- WHAT YOU WILL DO:
Using the entries below, copy out all lines where "size" is found.

** Opening DATA SUPPLIED block **

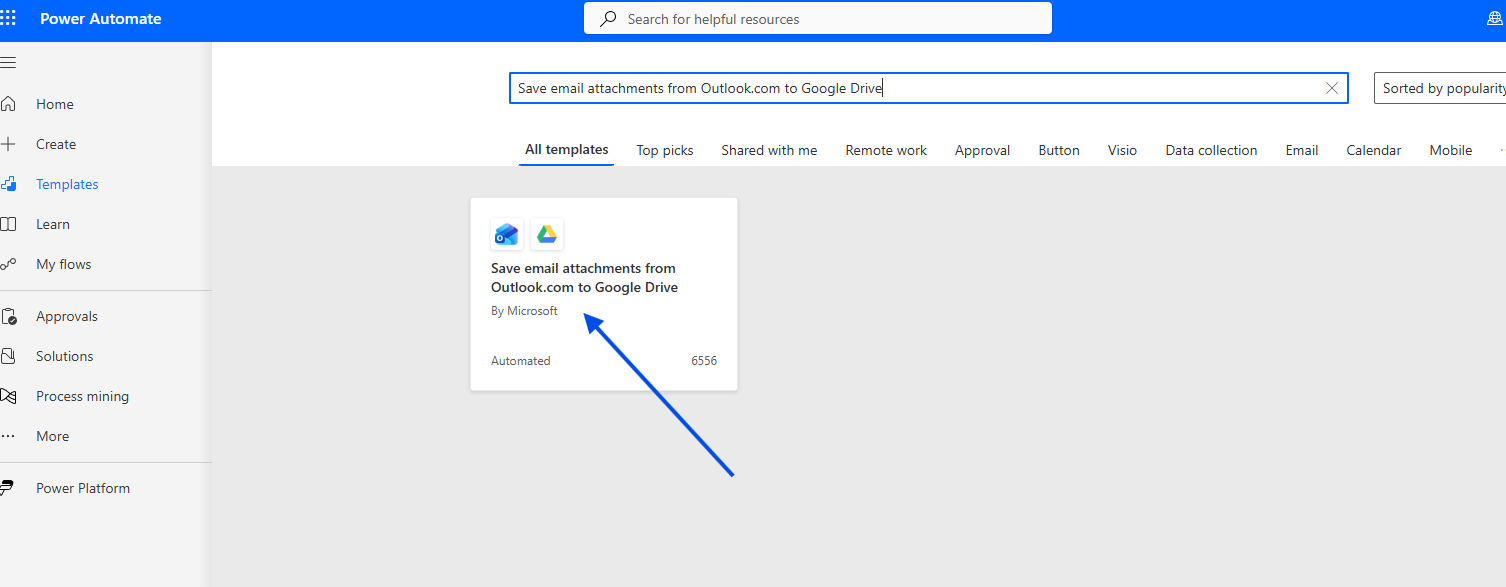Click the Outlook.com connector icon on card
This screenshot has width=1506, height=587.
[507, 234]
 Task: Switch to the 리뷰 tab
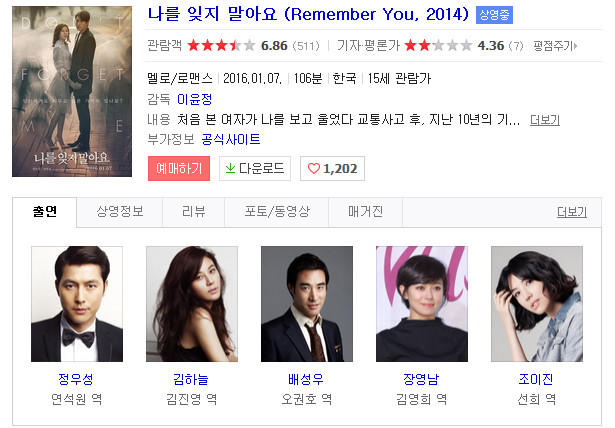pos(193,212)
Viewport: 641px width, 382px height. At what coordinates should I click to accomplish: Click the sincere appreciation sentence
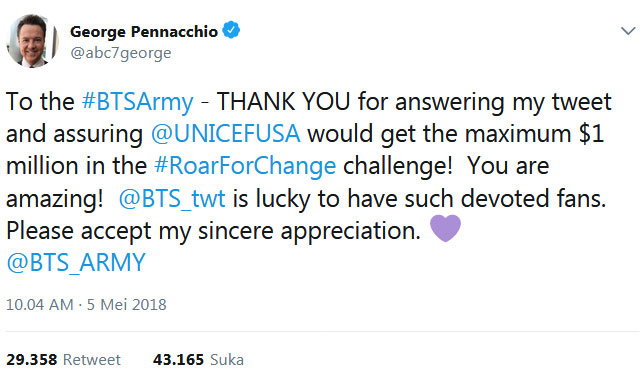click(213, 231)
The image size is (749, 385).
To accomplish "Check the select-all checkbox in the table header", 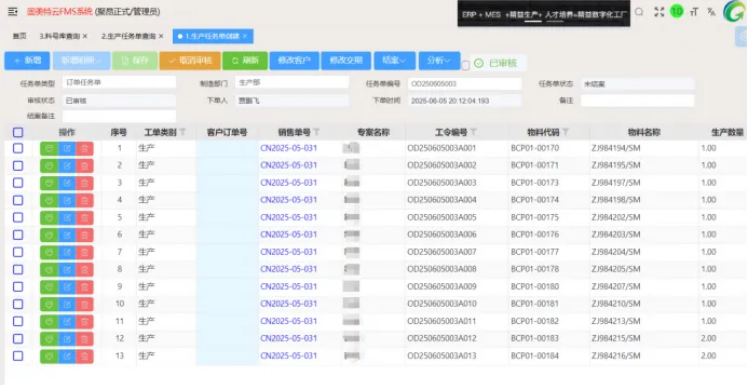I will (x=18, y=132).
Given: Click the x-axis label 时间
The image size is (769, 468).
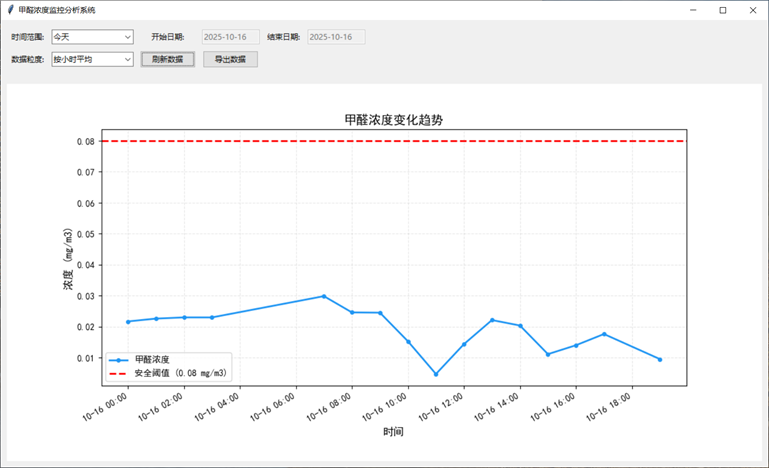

** Closing DATA SUPPLIED block **

- EXERCISE ANSWER:
The image size is (749, 385).
The image size is (769, 468).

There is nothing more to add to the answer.